After dinner, I spent a couple of more hours hanging out at the GF’s resto-bar while she took care of business. A little boring sometimes but the beer is cold. Beats drinking alone, that’s for sure.

I’ve also begun watching a series on Netflix produced by and starring Ricky Gervais, After Life. It’s a dark, comedic take on the life of the protagonist (Gervais) after the tragic passing of his beloved wife. I’m only halfway through the first season, but so far, so good. The third and final season debuted last month. Only six 30-minute episodes per season, so I don’t have to invest a large portion of my precious time to get through it. Give it a watch if you are so inclined.

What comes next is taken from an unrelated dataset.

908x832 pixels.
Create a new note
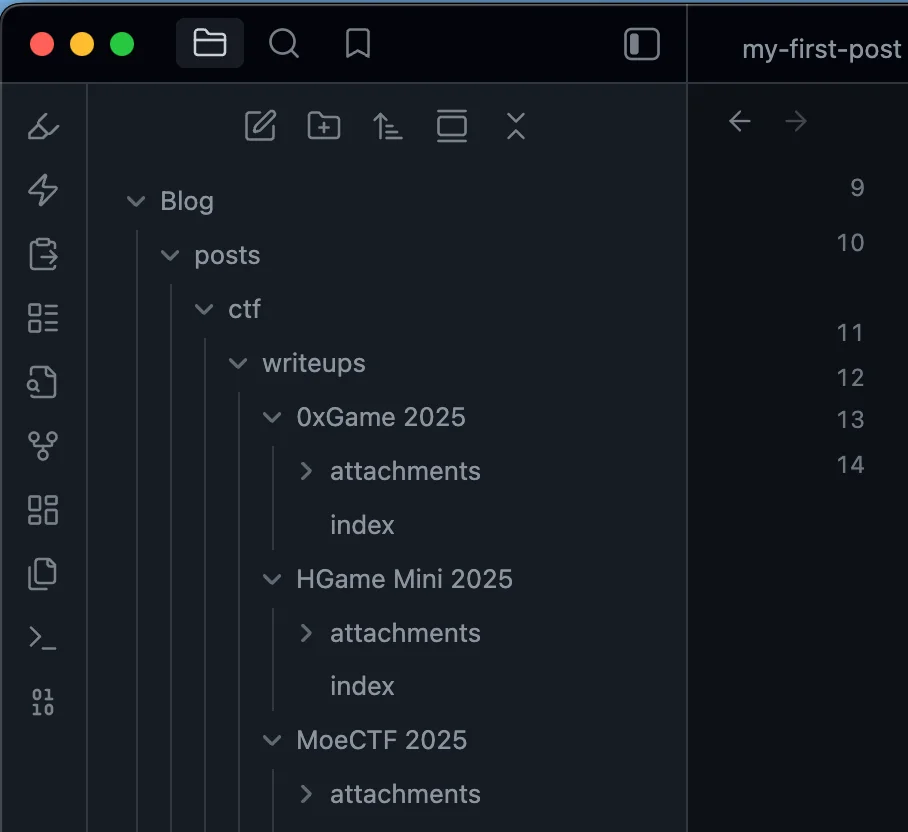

And those Facebook memories strike again! Nine years ago I crafted this parody poem when I fancied myself to be a semi-pro darter who went by the handle of “Walrus”.

The Walrus at the Oche

The outlook was looking bleak that night as 501 did play
His opponent sat on a double 16--an out he could hit any day
While the Walrus was faced with a hefty sixty and a ton
A possible out for sure--but one he'd never done

It would have been much closer but he was throwing like a dope
So there didn't seem to be much cause for having any hope
A victory seemed unlikely, but then you never know
And win or lose you still got to make the throw

The Walrus swigged his beer then stepped up to the line
It could have been that he was drunk or just really feeling fine
When Jee Yeun shouted "fighting baby" he let go with a small fart
There wasn't any question it was The Walrus with the dart

There was ease in his manner as The Walrus took his stance
He took a breath, shook his head, and wiped his hands upon his pants
He gazed upon his target and then let his Widow fly
When the chalker called out "triple" The Walrus heaved a sigh

"He always was a lucky fuck" someone muttered in the crowd
"Come on! let's see another one!" shouted others right out loud
It hadn't seemed that hot before but The Walrus did perspire
And then he threw another dart--a triple, just inside the wire

And now what seemed impossible was just a 40 out
The Walrus was feeling confident, there wasn't any doubt
He owned the double 20, or so he liked to think
He'd throw this dart, win the match, and buy the house a drink

Oh, somewhere in this favored land the sun is shining bright
The band is playing somewhere and somewhere hearts are light
And somewhere men are laughing and somewhere children shout
But there is no joy in Itaewon--The Walrus has bounced out.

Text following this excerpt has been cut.